After settling his wage and hour suit, Arias then filed a retaliation case against Dairy, as well as Raimondo personally. Arias alleged that Raimondo’s call to ICE was retaliation under the FLSA and intentional infliction of emotional distress.

District Court: The Attorney Is Not an Employer and Cannot Be Sued

The preliminary issue was whether Arias could sue Raimondo for FLSA retaliation when Raimondo was not Arias’ employer. The FLSA’s anti-retaliation statute makes it unlawful for “any person” to “discharge or in any other manner discriminate against any employee because such employee has . . . instituted any proceeding under” the FLSA. The Act defines “employer” to include “any person acting directly or indirectly in the interest of an employer in relation to an employee…”
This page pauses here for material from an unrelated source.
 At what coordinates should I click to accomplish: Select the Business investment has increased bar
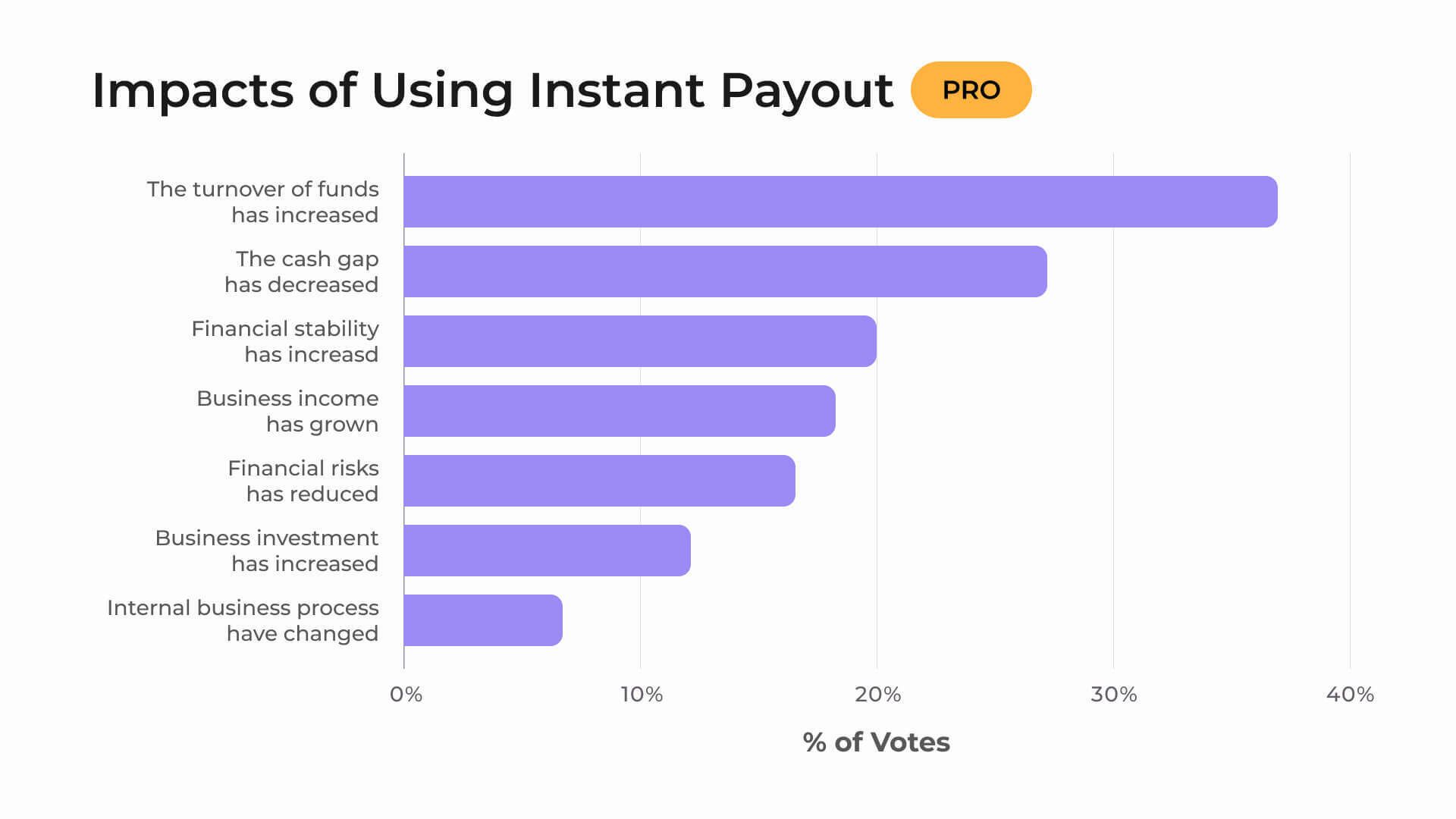click(547, 551)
Arias settled and dismissed his retaliation claims against Dairy, but not against Raimondo personally. The District Court dismissed Arias’ complaint against Raimondo, finding that an aggrieved employee can only sue his or her employer under the FLSA and that the FLSA’s provisions referred to an employer-employee relationship. The District Court found that Raimondo never acted “directly or indirectly in the interest of the employer” in employment matters. In coming to this conclusion, the District Court considered “the total employment situation and economic realities of the work relationship.” Arias appealed, and the Ninth Circuit reversed.
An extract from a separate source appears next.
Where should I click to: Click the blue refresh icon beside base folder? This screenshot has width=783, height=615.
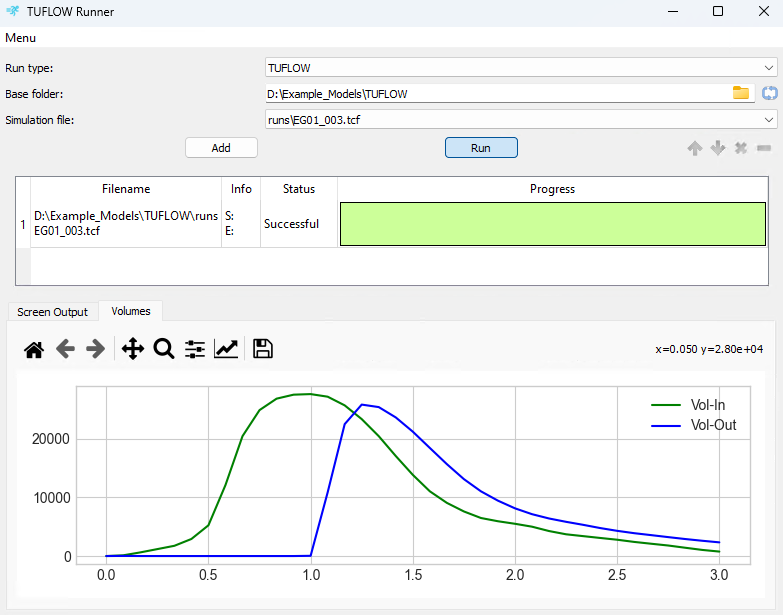769,93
Ninth Circuit: The FLSA’s Anti-Retaliation Section Is Broader than Just the Employer-Employee Relationship

On appeal, the Ninth Circuit reversed, explaining that the FLSA provisions for wage-and-hour violations and retaliation claims “are as different as chalk is from cheese.” While the employer umbrella for wage-and-hour claims looks to the economic realities test, when a plaintiff alleges a retaliation claim it “is a different animal altogether.” As the court expressed:

This distinctive purpose [of the anti-retaliation provision] is not served by importing an “economic control” or an “economic realities” test as a line of demarcation into the issue of who may be held liable for retaliation. To the contrary, the FLSA itself recognizes this sensible distinction…. by prohibiting “any person”—not just an actual employer—from engaging in retaliatory conduct.  By contrast, the FLSA’s primary wage and hour obligations are unambiguously imposed only on an employee’s de facto “employer,” as that term is defined in the statute. Treating “any person” who was not a worker’s actual employer as primarily responsible for wage and hour violations would be nonsensical.
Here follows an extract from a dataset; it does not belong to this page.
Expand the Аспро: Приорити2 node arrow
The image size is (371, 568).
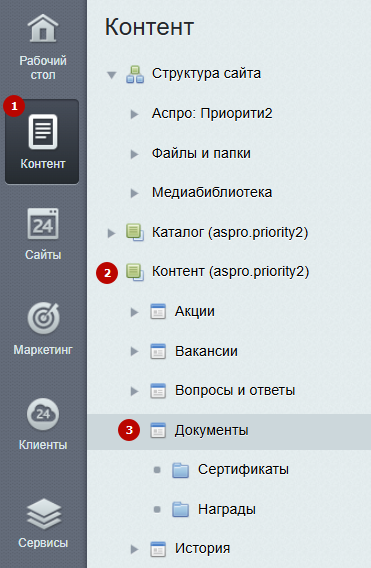pyautogui.click(x=134, y=114)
The appellate court also seemed disturbed by Raimondo’s “underhanded plan to derail Arias’ lawsuit” and history of reporting employee-claimants to ICE.

Attorney Asks the Supreme Court to Decide

Raimondo did not take kindly to the Ninth’s Circuit’s opinion, and on October 31, 2017, filed a petition for a writ of certiorari, essentially asking the U.S. Supreme Court to hear the case.  Raimondo contended that the Ninth Circuit’s conclusion flouted prior precedent on the FLSA’s definition of employer. The petition noted that the majority of circuits use the economic realities test to determine who is an employer, and do not differentiate between a wage-and-hour versus a retaliation-based claim.

Stay Tuned

If the Ninth Circuit opinion stands, it could have far-reaching consequences for the relationships among employers, their attorneys, and others who could be dissuaded from representing employers or from pursuing certain strategies where they could become potential defendants in FLSA retaliation cases. As Raimondo’s petition tries to illustrate, not just attorneys, but also accountants, HR personnel, and even a gardener, could become defendants for playing some role in an adverse action if ICE has been contacted. An attorney may have legitimate, non-retaliatory reasons for asking ICE about an immigration status, but the ruling may chill attorneys from representing employers and hamper employers’ efforts to secure counsel. We will see if the Supreme Court makes a final determination on this significant issue, but the Ninth Circuit’s decision creates the platform for an individual (attorney or otherwise) who is not the employer and does not control the employer to be sued for retaliation under the FLSA.